School choice and teacher shortage hit hard

More parents with students in grades K-12 will be able to choose which school they want their child to attend. You can also expect a shortage in both teachers and administrators, according to Dr. James McClean, dean of UA College of Education.

The changes will be driven by the No Child Left Behind Act of 2001. NCLB mandates that parents of children enrolled in schools where adequate yearly progress is not made for two years must be notified and have the option of moving their children to different schools, with the school system providing transportation.

NCLB will also impact both current and aspiring teachers.

"Many teachers will be taking additional courses or preparing to take tests to become highly qualified, while others who are eligible for retirement are taking advantage of that alternative rather than address this issue," McLean said. "Thus, many more educators will be retiring than would normally be expected."

Gas prices remain high

The price of oil in 2005 will be volatile, with the Organization of Petroleum Exporting Countries (OPEC) driving up the costs above $25 a barrel.

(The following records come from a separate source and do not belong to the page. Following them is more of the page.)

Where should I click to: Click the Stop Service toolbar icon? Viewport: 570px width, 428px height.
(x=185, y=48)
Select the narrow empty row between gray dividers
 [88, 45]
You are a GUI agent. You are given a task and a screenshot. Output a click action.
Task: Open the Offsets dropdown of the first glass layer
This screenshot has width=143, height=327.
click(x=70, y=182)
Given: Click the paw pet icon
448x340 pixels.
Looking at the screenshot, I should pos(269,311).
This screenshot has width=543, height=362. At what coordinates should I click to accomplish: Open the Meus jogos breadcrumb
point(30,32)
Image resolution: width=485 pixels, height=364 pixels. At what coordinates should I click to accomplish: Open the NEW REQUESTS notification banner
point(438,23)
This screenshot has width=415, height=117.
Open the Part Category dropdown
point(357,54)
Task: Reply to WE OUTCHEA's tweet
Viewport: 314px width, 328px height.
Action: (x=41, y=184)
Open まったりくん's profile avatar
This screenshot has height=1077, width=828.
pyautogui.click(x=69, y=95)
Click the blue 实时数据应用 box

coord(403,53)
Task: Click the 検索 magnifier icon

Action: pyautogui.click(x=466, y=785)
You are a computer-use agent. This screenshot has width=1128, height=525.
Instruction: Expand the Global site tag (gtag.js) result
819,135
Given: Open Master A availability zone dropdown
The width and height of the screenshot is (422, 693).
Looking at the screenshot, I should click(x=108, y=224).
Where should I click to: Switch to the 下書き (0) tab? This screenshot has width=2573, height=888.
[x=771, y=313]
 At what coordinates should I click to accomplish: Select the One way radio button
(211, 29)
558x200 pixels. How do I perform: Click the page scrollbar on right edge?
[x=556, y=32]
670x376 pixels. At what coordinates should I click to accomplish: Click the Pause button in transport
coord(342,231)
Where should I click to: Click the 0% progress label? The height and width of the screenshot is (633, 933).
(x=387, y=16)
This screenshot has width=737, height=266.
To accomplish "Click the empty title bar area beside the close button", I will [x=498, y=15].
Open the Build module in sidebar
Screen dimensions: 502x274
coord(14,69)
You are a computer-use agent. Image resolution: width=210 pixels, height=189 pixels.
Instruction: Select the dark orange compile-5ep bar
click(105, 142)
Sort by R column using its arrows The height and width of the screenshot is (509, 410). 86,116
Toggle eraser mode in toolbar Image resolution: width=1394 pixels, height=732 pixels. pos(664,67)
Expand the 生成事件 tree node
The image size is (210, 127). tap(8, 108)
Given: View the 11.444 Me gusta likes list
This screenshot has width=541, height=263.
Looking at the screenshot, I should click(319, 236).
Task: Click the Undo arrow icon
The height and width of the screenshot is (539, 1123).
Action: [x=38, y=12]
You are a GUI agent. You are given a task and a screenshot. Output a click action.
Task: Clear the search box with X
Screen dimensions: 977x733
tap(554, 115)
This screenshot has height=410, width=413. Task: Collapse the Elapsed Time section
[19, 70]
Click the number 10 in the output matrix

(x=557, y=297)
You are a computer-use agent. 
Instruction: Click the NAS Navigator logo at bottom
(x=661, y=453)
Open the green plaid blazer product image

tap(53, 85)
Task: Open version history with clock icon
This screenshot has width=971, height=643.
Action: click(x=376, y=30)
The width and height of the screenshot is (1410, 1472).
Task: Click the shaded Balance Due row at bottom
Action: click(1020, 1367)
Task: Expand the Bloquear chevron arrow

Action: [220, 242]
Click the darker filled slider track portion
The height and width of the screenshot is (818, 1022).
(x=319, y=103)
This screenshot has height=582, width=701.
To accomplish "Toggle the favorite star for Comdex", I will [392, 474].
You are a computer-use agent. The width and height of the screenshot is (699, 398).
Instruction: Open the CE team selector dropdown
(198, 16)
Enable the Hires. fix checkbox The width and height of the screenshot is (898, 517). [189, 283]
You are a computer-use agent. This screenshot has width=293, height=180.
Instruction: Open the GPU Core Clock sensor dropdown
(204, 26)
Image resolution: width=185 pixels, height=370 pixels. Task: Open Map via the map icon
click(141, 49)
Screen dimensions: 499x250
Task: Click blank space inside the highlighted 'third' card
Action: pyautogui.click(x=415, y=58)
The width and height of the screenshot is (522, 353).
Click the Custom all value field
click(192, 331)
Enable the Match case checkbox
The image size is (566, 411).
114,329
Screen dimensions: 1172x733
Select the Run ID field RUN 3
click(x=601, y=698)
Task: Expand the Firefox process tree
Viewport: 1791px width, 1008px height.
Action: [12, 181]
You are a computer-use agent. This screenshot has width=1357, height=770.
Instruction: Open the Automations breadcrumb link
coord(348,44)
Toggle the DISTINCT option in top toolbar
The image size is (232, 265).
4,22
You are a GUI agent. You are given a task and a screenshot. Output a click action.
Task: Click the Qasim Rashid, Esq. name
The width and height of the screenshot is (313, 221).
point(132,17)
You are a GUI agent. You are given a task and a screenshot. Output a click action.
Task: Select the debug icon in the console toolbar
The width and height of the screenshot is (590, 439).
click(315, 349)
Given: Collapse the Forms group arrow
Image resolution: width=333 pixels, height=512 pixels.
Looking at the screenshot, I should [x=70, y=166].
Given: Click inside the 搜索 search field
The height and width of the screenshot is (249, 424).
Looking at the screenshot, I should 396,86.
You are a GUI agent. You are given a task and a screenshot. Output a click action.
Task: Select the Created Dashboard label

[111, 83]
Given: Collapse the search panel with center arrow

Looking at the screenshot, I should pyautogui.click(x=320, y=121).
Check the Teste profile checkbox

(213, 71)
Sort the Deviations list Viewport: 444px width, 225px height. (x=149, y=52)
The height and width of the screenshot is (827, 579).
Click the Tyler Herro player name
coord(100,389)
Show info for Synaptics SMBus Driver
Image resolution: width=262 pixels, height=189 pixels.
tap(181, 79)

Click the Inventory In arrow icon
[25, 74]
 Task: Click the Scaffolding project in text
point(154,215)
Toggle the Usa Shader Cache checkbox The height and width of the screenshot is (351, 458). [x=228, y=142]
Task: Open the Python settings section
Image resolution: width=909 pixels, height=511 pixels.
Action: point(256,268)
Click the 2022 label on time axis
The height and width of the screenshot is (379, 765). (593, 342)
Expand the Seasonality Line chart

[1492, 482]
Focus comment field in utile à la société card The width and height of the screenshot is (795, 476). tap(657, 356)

Dr. Peter Clark, associate professor of chemical and biological engineering at UA said OPEC's push for increased pricing will raise the cost of energy worldwide. World demand is also high, he said, and there will be competition for existing oil supplies.

"This means gasoline prices should remain high. There will not be a return to prices around $1 a gallon in 2005."

The price of natural gas will also remain high. Supplies are tight, Clark said, and the infrastructure is not in place to import large quantities of liquefied natural gas to alleviate the problem. New drilling activity will help, but it takes time to bring gas from new discoveries to the market.

"Consumers should expect to pay more for heating this winter," Clark said.

"Utilities that have not made adequate efforts to dampen price swings by entering into long-term contracts will have to raise their prices more drastically than those utilities that have planned for price volatility."